Deliciously nutty, spicy, and aromatic buttery cookies that just happened to be vegan :)
Course Dessert
Prep Time 15 minutes
Cook Time 12 minutes
Total Time 27 minutes
Servings 4 dozen
Author Keren


  • 1 cup vegan butter or Nuttelex 220g, room temp
  • 1/3 cup powdered coconut sugar see note
  • ½ cup pistachio nuts
  • 2 1/3 cup plain flour
  • 2 teaspoons rose water
  • 1 teaspoon almond extract
  • 1 teaspoon cardamom powder
  • 1/2 teaspoon of salt
  • 2 tablespoon dried rose petals plus extras for sprinkling (see above)

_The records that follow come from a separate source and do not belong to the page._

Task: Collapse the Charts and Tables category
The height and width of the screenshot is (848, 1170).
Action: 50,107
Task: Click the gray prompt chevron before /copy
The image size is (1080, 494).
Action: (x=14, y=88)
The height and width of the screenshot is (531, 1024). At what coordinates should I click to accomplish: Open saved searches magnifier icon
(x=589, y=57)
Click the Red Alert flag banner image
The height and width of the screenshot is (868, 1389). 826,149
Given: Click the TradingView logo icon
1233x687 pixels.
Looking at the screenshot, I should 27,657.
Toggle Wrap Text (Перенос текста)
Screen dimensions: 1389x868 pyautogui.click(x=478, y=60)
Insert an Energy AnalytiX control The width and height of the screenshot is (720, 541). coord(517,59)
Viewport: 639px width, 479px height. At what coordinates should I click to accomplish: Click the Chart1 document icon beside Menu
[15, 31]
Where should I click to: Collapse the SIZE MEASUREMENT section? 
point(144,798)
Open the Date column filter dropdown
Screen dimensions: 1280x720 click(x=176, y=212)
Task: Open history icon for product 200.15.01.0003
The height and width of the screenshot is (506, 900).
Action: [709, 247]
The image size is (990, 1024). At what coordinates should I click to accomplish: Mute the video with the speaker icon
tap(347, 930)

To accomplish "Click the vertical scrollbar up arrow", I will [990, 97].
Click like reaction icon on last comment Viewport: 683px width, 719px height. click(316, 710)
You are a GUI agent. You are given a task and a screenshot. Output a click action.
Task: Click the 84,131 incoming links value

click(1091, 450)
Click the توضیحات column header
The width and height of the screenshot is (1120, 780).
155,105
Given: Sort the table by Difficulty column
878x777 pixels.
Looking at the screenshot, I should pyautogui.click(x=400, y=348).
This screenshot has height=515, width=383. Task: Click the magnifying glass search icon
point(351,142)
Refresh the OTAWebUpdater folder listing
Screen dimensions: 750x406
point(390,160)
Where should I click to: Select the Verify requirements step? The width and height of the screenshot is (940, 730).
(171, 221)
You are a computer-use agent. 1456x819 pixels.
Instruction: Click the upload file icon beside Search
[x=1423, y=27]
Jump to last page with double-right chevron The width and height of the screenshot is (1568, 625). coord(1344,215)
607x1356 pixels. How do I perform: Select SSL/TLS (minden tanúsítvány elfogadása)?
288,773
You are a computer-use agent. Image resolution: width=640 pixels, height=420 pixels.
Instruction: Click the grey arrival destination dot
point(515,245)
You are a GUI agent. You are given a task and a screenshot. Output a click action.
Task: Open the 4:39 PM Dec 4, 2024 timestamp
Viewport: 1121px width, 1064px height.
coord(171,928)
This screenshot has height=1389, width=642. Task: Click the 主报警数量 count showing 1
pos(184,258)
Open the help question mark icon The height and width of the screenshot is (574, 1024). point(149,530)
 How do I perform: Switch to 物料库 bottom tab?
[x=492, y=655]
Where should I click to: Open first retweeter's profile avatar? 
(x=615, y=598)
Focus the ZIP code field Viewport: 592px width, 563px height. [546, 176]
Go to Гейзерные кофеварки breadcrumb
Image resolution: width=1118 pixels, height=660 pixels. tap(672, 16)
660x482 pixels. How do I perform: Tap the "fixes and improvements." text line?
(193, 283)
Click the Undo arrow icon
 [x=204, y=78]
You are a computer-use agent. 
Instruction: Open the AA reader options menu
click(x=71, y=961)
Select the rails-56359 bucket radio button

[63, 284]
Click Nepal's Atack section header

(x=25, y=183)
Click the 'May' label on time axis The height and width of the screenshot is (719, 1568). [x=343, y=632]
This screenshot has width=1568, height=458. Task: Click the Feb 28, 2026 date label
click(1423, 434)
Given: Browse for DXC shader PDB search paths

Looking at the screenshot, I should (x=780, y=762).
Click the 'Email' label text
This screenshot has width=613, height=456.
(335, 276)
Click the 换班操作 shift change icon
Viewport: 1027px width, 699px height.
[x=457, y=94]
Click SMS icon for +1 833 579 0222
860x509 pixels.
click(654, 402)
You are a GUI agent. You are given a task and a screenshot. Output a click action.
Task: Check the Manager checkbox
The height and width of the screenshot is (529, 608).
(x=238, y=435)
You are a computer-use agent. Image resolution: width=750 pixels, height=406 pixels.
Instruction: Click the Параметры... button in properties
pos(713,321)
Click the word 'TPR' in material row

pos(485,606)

  1. Preheat oven to 180 degrees.
  2. Sift all dry ingredients together (flour, sugar, and salt).
  3. In a medium bowl, using a wooden spoon, mix butter and almond extract together.
  4. Pulse pistachio nuts in a blender a few times until fine crumbs form.
  5. Add the dry ingredients and the pistachio nuts into the butter mixture and mix everything together. Use your hands if necessary to incorporate the butter and get the dough to come together. Stop when it has just come together. Careful not to over mix.
  6. Shape 1 tablespoon of the mixture into even sized balls and press into flat discs. Place onto a baking sheet lined with baking paper.
  7. Bake for 12-15 minutes until set and the edges are golden brown.
  8. Leave to cool completely.
  9. Enjoy!

Recipe Notes

To make powdered coconut sugar, pulse coconut sugar in a power blender for a minute or so until powdery.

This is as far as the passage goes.